アレはきっと膨大な経験を元にした経験則とか、優れた情報処理能力とか、そういったものを総合して会得する一種の未来予知的なものなのだ。多分。
俺はメイとの訓練を経てそうなんだろうと思い至った。
この能力自体は既に俺は会得していたのだ。それは向こうの世界でやり込んだFPSで基礎が培われ、SOLのプレイで開花し、この世界で数多経験した航宙間戦闘で磨かれていた。
レーダーから得られる限られた情報や、視覚から得られる敵艦の挙動、シールドに攻撃を受けた際に自機のホログラムに表示される被弾警告、鳴り響くアラート、そういった情報を統合して周辺の空間を把握し、適切な操艦で被害を最小限に抑え、敵にとって致命的な場所に攻撃を送り込む。
剣術も基本は同じであった。肌や足の裏で感じる床や空気の振動、自らの視覚で捉える敵の一挙一投足や視線の動き、聴覚で捉える衣擦れの音や床を踏みしめる音、そういったものの情報を統合して敵の動きを予測し、自らの身体を適切に動かして被害を避け、敵にとって致命的な位置に刃を走らせる。
メイに毎日命の危機を感じるレベルでボコられて俺の中で既に開花していた殺気を感じる能力というか、空間掌握能力というか、そういったものが遂に今日剣術を司る何かと繋がったらしい。
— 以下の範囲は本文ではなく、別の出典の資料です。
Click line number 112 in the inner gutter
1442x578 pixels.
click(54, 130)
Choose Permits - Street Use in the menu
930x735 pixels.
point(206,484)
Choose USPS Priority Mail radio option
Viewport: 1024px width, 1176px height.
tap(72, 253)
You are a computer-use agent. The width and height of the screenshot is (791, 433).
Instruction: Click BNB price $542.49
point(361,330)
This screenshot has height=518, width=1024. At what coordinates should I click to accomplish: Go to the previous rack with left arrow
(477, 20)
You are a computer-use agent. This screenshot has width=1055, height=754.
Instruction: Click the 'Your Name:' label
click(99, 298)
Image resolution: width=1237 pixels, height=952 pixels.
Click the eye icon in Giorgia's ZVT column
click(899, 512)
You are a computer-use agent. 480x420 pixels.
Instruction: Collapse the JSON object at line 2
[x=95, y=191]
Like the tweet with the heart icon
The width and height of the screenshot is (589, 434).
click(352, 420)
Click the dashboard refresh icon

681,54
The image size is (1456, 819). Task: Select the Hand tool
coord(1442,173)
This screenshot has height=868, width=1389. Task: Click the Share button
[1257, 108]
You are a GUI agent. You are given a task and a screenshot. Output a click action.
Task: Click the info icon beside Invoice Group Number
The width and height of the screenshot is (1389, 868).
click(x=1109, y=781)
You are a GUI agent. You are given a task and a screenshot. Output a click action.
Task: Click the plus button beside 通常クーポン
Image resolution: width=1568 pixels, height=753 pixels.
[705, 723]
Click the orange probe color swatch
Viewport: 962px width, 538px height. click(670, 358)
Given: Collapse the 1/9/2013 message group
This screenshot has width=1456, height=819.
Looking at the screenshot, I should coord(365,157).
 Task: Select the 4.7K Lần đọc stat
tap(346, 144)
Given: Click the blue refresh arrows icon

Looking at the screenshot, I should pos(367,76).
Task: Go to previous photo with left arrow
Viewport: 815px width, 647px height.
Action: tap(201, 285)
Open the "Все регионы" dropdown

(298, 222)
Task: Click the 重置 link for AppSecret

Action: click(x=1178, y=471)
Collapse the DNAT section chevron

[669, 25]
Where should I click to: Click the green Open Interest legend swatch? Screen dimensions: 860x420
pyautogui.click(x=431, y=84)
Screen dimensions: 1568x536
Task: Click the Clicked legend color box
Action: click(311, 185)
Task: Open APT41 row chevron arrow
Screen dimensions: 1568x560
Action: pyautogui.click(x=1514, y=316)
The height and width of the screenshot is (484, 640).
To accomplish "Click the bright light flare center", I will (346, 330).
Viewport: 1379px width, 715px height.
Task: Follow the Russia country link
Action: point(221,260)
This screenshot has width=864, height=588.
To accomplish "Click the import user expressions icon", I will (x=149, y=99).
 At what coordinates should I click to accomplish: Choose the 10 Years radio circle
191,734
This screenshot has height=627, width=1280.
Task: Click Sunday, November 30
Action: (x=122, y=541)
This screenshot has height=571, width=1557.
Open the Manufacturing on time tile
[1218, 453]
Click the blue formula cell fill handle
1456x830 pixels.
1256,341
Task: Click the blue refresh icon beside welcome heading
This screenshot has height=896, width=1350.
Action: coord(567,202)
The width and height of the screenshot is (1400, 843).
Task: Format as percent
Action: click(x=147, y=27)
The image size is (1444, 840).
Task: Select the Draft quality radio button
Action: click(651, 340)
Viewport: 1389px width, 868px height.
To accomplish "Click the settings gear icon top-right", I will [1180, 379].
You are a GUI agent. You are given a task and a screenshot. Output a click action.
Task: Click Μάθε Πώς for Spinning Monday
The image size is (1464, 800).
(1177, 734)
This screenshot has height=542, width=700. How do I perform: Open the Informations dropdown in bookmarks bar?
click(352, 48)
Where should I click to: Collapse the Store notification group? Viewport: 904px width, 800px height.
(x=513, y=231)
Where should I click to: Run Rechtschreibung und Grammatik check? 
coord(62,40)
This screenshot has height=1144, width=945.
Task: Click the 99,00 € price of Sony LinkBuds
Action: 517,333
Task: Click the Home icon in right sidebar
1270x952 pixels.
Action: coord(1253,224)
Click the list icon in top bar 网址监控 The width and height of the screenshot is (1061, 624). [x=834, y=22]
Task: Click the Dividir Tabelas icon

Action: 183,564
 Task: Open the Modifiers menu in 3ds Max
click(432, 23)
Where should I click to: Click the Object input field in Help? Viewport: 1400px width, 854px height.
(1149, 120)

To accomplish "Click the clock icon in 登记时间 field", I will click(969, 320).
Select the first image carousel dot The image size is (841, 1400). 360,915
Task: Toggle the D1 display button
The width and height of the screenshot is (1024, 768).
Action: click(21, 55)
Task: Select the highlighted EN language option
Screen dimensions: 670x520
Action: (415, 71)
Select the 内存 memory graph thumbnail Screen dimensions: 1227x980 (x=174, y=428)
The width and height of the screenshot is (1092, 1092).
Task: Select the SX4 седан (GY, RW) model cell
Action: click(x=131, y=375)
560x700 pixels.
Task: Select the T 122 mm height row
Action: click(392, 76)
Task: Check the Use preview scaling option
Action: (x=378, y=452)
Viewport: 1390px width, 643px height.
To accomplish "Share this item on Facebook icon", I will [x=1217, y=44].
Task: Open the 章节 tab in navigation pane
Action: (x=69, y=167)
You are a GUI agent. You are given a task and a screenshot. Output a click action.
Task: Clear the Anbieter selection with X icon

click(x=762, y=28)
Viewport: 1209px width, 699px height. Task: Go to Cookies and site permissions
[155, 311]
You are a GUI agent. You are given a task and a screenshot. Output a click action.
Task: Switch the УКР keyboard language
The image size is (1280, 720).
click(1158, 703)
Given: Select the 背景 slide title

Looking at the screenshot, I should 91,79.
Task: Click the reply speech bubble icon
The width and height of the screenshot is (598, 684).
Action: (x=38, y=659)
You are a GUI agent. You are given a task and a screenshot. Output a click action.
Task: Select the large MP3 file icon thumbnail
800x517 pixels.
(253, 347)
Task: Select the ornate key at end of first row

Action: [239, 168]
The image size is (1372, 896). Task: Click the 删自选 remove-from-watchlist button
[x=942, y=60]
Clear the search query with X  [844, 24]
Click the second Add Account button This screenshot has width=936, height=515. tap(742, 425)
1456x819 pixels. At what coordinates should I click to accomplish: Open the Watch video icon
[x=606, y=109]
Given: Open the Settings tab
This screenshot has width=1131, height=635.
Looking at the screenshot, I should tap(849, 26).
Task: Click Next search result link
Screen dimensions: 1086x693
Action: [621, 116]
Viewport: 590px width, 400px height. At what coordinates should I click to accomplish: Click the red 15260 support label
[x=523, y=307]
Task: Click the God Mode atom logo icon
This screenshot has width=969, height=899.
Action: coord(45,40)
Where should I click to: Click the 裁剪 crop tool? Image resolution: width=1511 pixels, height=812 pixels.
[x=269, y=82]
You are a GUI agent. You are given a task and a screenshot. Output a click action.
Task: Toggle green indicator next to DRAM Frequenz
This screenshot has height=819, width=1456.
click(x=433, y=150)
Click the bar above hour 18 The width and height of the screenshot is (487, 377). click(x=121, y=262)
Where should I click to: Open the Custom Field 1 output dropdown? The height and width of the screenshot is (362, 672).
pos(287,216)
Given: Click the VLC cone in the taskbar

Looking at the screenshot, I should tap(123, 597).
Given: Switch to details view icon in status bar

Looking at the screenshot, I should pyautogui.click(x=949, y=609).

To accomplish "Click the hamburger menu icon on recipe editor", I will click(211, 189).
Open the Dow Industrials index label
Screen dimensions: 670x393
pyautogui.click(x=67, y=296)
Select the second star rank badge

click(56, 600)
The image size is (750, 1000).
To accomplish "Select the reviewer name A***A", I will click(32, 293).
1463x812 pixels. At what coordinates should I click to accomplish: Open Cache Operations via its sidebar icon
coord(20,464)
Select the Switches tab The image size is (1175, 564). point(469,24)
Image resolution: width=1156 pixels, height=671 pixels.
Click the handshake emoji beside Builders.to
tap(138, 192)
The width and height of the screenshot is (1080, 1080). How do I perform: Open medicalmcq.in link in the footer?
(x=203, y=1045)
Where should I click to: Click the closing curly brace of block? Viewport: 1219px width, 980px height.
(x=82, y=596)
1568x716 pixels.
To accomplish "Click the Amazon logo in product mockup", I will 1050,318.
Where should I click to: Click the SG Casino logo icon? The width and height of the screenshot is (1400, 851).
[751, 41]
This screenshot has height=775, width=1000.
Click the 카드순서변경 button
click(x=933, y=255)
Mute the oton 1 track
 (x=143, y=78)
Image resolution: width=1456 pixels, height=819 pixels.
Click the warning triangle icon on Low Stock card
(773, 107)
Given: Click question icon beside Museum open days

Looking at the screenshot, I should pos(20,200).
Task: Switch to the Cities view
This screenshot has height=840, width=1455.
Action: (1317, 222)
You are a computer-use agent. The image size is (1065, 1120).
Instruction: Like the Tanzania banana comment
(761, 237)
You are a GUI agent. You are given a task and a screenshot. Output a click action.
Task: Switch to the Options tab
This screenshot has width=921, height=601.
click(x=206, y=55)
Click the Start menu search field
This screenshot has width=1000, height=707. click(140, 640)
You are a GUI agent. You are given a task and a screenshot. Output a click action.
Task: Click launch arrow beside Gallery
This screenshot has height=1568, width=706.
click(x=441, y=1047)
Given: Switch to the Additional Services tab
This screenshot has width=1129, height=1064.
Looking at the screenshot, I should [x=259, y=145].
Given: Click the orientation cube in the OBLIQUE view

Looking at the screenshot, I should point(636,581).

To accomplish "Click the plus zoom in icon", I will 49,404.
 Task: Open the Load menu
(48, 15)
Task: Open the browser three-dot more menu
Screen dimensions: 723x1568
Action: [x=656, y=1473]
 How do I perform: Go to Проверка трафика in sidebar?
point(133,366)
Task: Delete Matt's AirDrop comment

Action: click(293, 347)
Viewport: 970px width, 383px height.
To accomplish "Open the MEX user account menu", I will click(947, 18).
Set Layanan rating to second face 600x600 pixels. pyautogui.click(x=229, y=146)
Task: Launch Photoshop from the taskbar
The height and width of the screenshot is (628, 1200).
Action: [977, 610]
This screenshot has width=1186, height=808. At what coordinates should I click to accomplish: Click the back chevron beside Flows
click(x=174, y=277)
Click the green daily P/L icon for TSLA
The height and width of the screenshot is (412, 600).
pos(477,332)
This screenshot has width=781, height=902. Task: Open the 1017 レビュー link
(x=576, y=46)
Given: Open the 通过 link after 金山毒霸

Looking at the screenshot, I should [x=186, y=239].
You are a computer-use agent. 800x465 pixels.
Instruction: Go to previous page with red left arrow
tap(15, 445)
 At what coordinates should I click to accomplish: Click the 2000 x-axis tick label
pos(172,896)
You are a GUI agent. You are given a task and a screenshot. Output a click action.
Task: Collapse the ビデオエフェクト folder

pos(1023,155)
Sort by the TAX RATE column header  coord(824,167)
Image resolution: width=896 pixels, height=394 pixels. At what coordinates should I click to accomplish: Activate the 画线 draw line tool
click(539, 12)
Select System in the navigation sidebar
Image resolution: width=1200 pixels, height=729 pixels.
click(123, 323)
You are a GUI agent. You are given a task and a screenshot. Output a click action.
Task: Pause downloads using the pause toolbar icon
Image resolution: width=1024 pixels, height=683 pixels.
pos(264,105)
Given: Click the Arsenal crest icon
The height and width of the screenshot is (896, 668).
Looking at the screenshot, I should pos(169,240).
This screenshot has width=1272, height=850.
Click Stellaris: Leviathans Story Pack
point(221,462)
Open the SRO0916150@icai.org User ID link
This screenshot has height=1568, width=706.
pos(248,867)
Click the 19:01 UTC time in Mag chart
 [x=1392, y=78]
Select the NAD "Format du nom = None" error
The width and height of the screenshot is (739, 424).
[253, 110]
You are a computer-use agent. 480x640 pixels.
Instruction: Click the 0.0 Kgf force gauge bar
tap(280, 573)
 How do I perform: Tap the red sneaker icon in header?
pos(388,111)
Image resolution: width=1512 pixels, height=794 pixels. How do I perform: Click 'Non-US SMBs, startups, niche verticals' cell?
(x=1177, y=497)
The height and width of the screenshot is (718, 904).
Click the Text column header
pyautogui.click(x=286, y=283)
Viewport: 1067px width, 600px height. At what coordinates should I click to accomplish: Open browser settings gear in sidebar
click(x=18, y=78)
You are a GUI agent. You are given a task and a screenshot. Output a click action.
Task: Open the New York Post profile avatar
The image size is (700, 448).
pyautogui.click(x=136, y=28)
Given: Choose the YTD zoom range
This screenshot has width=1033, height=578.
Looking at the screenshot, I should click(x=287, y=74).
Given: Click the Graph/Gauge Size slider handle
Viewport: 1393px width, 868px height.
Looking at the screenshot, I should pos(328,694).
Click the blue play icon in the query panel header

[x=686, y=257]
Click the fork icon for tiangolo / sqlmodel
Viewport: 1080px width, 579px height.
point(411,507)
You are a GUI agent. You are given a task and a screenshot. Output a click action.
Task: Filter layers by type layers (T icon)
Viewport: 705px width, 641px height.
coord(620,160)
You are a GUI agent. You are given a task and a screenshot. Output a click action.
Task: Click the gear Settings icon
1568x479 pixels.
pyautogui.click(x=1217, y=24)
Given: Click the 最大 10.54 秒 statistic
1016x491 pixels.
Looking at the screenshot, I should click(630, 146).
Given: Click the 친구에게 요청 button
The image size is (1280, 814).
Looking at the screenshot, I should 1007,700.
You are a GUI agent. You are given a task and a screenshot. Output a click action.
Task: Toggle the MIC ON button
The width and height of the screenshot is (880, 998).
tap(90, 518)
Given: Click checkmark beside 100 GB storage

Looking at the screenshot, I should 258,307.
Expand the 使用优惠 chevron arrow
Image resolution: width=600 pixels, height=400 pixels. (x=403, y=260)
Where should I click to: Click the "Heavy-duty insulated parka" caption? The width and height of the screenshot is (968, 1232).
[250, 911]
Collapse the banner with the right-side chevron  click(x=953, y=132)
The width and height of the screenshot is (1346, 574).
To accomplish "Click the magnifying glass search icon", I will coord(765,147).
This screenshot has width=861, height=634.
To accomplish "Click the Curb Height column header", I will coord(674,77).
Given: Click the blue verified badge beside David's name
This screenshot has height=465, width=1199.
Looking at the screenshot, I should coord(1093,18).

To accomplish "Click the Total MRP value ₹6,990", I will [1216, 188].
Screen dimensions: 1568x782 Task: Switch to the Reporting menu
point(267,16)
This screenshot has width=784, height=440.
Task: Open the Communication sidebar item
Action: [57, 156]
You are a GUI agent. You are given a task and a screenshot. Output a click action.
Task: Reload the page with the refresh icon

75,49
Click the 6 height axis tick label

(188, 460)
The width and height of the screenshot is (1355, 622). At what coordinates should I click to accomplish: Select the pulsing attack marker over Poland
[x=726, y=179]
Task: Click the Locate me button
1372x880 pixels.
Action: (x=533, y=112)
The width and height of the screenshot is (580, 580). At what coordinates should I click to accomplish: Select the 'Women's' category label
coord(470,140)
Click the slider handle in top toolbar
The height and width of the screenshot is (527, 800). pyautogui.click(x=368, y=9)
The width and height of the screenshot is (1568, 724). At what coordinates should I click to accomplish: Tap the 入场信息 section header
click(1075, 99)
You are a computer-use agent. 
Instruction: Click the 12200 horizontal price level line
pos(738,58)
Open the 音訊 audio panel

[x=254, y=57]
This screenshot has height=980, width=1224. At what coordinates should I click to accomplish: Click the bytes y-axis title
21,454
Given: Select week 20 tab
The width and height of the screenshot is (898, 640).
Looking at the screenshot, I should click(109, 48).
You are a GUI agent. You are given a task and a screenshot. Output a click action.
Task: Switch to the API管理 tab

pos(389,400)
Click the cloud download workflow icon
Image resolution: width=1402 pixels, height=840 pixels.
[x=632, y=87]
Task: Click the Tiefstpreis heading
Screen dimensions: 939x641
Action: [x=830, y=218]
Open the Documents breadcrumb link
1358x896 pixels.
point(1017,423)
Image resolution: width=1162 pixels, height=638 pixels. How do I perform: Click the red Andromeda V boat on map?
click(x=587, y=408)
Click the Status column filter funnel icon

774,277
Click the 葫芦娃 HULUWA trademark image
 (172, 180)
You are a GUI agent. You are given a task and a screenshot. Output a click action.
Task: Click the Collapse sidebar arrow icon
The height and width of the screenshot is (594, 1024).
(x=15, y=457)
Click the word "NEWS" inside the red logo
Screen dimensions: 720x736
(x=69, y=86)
いつもはメイに一撃も反撃を入れること無く何十回と血反吐を吐く羽目に陥っていたのが、今日は七回で済んだ。
「ところで話は変わるけど……」
「はい?」
「ミミも実は公爵家とか男爵家とかの血筋ですとかそういうことはあるまいね?」
セレナ少佐は侯爵家令嬢、クリスは伯爵家令嬢、エルマは子爵家令嬢。こうなるとミミも実は……なんてことがあったりするかもしれないので、一応聞いておく。
「えぇ? そんなわけないじゃないですか。私は正真正銘平民ですし、祖父や祖母も普通のコロニストだったってパパとママから聞いたことがありますよ」
「ははは、そうだよな。そんなことあるわけないよな」
いくらなんでもミミは無いか。そういう立場なら親を失った上に大量の負債を抱えて途方に暮れるということはなかっただろう。
「そうですよ、もう。私がお貴族様に見えますか?」
「うーん、ミミは可愛いからなぁ……貴族令嬢が着るような豪華なドレスとかを着れば十分ありえるんじゃないか?」
「そんなに豪華な衣装を着ても、服に着られるだけですよ。エルマさんみたいにキリッとした雰囲気も出せませんし、セレナ様やクリスちゃんみたいな気品はとても出せません」
「そうか? 前にロリ系の衣装を着てもらった時はバッチリ決まってたけど。また着て欲しいなー」
「えぇ? う、うーん、ああいうのは私には似合わないと思うんですけど」
顔を赤くしてモジモジするミミが可愛くて生きるのが辛い。
この後俺は恥ずかしがるミミをなんとか拝み倒し、前に買った色々なロリ系衣装を着てもらってメイとの訓練で傷ついた精神を存分に癒やすのであった。